Passing through what became Union Pass to the
Colorado River
after a difficult trip through a desert parched as a result of a drought, the Sitgreaves party reached the Colorado River someplace west
of present-day Kingman, Arizona. Following a well-worn trail down the river the party found Indian signs experienced men of the party
interpreted as warnings against proceeding further, but when they finally encountered Mojaves, they found them inclined to be friendly,
eager to run alongside them, talking and laughing. In the evening, they brought "small quantities of pumpkins, beans, corn, and sometimes
wheat to barter, and indicated they would like to set up a market to trade more extensively. Unfortunately for the continuance of such
good relations, Sitgreaves' men, being somewhat frightened of the Mojave, tried to eject the Indians from the camp. Elderly women among
the Mojave vociferously protested, and in the morning the doctor in the party was shot in the leg by an arrow (which did no harm), and
several other arrows fell among the mules. They were allowed to depart in the morning without incident, except for "yells of defiance"
from a distance (Sitgreaves 1854, cited in Sherer 1994:33-36).

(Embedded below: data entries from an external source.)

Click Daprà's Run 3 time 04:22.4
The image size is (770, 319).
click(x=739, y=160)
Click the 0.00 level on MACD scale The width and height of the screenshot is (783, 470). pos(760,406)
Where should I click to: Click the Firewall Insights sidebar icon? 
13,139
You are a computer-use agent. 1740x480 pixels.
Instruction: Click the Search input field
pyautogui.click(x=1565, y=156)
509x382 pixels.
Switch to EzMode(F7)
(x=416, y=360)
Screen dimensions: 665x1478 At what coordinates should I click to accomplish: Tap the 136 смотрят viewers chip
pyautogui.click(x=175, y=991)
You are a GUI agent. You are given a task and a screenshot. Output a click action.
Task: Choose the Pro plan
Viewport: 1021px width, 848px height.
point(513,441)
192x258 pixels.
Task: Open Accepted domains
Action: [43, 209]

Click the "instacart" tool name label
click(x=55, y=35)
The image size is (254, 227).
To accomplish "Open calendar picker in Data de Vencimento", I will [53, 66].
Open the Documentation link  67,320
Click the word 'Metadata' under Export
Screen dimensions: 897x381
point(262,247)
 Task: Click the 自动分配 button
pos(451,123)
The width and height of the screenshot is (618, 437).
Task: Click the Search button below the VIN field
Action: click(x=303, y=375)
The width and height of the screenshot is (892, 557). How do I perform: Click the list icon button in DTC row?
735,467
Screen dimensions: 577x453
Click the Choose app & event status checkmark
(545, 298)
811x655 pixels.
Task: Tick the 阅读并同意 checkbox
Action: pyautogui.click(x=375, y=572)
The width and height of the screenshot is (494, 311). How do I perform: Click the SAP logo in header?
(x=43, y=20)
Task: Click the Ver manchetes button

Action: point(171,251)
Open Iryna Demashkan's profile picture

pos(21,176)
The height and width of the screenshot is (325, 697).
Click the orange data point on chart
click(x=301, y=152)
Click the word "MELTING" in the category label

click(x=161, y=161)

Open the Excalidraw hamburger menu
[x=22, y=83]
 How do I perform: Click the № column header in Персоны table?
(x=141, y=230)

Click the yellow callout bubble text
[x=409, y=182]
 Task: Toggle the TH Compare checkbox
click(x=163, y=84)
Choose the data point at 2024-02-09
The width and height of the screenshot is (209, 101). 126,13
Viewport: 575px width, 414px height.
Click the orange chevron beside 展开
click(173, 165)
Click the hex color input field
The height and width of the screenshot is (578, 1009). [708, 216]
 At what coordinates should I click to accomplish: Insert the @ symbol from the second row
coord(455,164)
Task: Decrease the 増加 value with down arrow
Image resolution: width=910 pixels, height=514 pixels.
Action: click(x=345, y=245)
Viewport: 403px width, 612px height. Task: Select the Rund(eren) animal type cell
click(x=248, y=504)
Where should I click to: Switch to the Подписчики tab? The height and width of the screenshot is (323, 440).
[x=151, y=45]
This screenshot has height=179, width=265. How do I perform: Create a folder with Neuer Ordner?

A week later, the Sitgreaves expedition had a friendly reception at the next Mojave settlement, where they were told by a Spanish-speaking
Mojave that they were eight days' journey from the mouth of the Gila. They were also given a description of Camp Yuma. The expedition
members gave gifts to some of the older men, but remained vigilant, a precaution that proved fortunate when a soldier lagging in the
rear was attacked and killed by a band of 50 to 60 Mojaves, who then attacked the party as a whole with arrows. Four were killed and
several wounded by firearms in the short battle that followed, and they left, taking with them the "musketoon" of the soldier they had
killed (Sitgreaves 1854, cited in Sherer 1994:36). The Sitgreaves expedition encountered no further Mojaves by the time they reached
Camp Yuma, near the mouth of the Gila River, but they were near starvation by the time they arrived, having at the end only the most
exhausted of their few remaining mules for food, and having had to abandon most of their supplies and equipment. At Camp Yuma, provisions
to last them until they reached San Diego were waiting for them (Sitgreaves 1854, cited in Sherer 1994:36-37). As Sherer notes, the Mojave
now "knew that a small band of half-starved white soldiers had refused their proffered friendship and the foodstuff they were willing to
share in a lean year, and that the starving men had later paid for the rudeness by having to eat their bony mules before they
reached Camp Yuma" (1994:41).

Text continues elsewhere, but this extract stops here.